The Tigers didn’t let Faedo get saddled with the loss in his debut with a two-run fifth. Jeimer Candelario blasted a leadoff double off the right-field wall and scored on a bloop single by Haase. Two batters later, Robbie Grossman tied it with an RBI double to left field that scored Derek Hill from first.
But the Tigers ultimately couldn’t send Faedo out in winning fashion as the bullpen hit a rough patch. In the seventh, Drew Hutchison gave up a walk and a double. Will Vest took over and threw a wild pitch, hit a batter, and gave up a sacrifice fly. That sequence allowed two runs to score.
Then in the ninth, Joe Jimenez was tagged for three runs on two hits and a walk, with the big blow coming on a two-run homer that Daniel Vogelbach sent into the right-field seats.
The Tigers had chance to pull even in the seventh but squandered it. After Miguel Cabrera knocked a two-out, seventh-inning single for his 3,005th career hit — moving him two hits away from tying Al Kaline on the MLB all-time hit list — and advanced to third on Austin Meadows’ double, Jonathan Schoop struck out swinging on three high fastballs.

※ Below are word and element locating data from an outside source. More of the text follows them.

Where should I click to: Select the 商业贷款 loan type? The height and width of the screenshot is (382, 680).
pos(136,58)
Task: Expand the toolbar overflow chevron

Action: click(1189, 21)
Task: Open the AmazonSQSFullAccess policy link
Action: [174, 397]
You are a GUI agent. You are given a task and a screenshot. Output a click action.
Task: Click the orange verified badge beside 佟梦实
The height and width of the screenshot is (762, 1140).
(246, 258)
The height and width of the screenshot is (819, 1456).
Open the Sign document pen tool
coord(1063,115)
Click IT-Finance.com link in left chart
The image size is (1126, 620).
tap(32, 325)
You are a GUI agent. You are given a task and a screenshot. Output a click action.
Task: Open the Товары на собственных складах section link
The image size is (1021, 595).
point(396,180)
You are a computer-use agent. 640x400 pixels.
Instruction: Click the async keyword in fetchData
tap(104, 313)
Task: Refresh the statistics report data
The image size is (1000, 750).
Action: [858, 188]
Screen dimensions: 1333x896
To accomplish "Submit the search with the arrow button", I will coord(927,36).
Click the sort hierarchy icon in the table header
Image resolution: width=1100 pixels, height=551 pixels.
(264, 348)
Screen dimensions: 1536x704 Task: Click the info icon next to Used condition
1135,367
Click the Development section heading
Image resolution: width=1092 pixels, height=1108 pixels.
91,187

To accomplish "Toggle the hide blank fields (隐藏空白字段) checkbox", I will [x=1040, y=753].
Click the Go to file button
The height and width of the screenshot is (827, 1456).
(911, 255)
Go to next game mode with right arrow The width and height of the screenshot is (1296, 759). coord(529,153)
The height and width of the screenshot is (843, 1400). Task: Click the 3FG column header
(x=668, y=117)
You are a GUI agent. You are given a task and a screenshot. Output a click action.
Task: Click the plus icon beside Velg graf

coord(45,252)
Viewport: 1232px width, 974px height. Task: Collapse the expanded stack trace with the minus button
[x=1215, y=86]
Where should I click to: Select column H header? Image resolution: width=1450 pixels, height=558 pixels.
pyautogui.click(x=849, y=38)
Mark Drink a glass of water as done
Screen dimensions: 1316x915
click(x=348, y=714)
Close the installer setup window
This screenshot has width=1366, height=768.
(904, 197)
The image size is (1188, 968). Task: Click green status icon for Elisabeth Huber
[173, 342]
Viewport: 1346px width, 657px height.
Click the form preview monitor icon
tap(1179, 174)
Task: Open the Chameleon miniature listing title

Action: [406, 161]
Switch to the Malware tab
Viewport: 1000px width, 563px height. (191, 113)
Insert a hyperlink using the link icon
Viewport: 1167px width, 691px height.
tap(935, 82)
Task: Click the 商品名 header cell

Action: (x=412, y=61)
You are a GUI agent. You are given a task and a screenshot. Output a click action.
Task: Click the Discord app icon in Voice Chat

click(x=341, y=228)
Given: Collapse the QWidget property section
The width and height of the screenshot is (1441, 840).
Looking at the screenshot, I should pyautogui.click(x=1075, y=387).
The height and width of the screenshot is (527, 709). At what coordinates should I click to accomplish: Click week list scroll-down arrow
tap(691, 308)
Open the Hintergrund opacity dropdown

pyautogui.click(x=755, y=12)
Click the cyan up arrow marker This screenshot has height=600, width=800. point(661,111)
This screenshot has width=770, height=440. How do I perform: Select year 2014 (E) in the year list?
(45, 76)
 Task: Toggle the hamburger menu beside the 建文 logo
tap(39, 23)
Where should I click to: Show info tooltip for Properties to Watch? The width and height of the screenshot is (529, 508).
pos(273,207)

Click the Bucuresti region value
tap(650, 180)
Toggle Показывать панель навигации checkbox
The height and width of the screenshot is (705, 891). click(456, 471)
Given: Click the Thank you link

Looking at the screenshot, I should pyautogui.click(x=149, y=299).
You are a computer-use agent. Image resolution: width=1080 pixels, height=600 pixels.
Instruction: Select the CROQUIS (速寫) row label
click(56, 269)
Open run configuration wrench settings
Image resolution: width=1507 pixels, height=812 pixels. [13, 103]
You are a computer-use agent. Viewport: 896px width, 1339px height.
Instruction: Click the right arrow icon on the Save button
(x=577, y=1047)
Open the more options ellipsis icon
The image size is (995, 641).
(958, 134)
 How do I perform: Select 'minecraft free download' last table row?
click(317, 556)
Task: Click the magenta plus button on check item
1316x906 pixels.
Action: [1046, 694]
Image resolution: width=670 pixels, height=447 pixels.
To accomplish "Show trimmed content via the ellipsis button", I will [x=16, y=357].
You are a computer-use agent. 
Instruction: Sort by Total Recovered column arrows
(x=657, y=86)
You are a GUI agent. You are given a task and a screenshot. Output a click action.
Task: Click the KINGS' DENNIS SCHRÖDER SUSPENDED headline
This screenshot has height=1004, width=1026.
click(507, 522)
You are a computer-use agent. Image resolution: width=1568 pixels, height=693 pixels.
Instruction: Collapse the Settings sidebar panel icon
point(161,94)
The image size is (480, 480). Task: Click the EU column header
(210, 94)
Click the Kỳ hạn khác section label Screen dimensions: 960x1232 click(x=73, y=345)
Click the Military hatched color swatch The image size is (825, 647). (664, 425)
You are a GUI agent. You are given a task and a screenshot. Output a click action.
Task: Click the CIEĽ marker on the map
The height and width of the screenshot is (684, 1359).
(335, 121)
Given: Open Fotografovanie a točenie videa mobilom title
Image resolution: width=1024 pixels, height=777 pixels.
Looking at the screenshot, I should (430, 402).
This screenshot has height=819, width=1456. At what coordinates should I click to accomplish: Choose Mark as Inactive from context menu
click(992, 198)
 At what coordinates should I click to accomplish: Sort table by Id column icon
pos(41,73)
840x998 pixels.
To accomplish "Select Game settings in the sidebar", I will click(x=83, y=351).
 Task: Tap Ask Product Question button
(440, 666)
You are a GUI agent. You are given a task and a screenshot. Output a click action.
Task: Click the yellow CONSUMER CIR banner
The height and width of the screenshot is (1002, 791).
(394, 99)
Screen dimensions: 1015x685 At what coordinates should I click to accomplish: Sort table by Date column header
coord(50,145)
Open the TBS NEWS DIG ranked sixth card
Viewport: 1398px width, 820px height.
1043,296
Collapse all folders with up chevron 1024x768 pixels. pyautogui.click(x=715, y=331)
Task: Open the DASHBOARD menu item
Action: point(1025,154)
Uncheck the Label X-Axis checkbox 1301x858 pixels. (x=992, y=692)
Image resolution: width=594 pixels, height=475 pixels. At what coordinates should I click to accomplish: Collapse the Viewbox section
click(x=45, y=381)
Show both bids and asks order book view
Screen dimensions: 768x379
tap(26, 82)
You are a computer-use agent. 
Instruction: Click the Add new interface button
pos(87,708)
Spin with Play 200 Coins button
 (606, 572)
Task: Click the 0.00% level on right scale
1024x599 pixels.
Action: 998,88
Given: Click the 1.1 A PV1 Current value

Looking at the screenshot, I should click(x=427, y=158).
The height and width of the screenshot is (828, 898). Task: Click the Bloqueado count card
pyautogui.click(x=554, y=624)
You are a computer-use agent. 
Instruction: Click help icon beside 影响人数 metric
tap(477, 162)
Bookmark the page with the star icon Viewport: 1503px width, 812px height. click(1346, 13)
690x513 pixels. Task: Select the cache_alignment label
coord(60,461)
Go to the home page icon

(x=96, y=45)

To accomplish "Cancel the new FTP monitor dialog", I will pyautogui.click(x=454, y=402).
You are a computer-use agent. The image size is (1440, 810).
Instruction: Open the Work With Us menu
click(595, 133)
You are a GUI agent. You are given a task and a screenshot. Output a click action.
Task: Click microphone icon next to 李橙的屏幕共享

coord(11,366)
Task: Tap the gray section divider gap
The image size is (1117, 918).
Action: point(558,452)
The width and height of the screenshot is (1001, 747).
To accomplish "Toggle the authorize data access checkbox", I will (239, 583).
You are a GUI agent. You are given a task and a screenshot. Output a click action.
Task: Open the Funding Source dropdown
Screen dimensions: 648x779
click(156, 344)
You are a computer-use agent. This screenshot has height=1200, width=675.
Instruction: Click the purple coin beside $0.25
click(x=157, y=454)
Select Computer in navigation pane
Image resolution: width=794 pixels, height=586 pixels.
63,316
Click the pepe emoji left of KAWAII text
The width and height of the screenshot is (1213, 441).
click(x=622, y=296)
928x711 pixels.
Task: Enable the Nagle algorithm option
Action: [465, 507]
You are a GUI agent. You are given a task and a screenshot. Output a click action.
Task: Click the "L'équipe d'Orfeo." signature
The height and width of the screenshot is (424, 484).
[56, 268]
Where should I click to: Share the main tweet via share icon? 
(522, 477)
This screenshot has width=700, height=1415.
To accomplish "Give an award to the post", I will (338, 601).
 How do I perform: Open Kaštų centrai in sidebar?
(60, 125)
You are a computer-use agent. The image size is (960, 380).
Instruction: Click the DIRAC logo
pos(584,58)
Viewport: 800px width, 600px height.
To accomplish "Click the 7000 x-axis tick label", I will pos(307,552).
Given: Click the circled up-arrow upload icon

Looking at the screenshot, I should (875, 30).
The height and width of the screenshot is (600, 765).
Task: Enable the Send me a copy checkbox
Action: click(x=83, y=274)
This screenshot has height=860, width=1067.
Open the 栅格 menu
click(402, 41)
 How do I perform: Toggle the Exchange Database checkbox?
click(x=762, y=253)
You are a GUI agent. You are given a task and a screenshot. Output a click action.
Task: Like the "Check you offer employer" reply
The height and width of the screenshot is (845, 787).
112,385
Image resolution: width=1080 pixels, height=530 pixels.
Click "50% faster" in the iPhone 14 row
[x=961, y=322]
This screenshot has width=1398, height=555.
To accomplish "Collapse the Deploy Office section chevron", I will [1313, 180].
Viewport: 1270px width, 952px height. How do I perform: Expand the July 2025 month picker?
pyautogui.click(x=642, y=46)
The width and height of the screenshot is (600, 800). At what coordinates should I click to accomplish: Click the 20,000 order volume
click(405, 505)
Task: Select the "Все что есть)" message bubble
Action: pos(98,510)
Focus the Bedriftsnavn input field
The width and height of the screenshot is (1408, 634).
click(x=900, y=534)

In Game 1, the Tigers took advantage of a couple miscues from the Pirates in the decisive fifth inning to come away with a 3-2 win. Trailing 2-0, Candelario hit a leadoff double to right center and Willi Castro reached on a fielding error by Pirates shortstop Cole Tucker, who bungled a grounder.
After Akil Baddoo drew a walk to load the bases with one out, Grossman drove in a run and advanced all the runners with a sacrifice fly to deep center. Javier Baez followed with a high chopper to third, but Pirates’ Ke’Bryan Hayes whiffed on the ball and it trickled into left field, allowing Castro and Baddoo to score.
That proved to be enough offense for a Tigers’ attack that mustered just three hits. The bullpen dominated over the final four innings and retired Pittsburgh’s final 14 batters in order, and Baez turned in a pair of dazzling plays, highlighted by a sliding play where he knocked down Bryan Reynolds’ hard grounder up the middle and did a no-look, between-the-legs glove flip to get the force out at second.
“Leading up to the start was the hardest part,” Faedo said. “Once I got out in the field, I felt pretty good. … I feel like even in spring training you get nerves throwing on the backfield, so it’s nothing new.
“The first game was a pretty quick game, but for me, it felt like it was taking forever. I just wanted to get out there, but it was great once I got out there. It was a lot of fun.”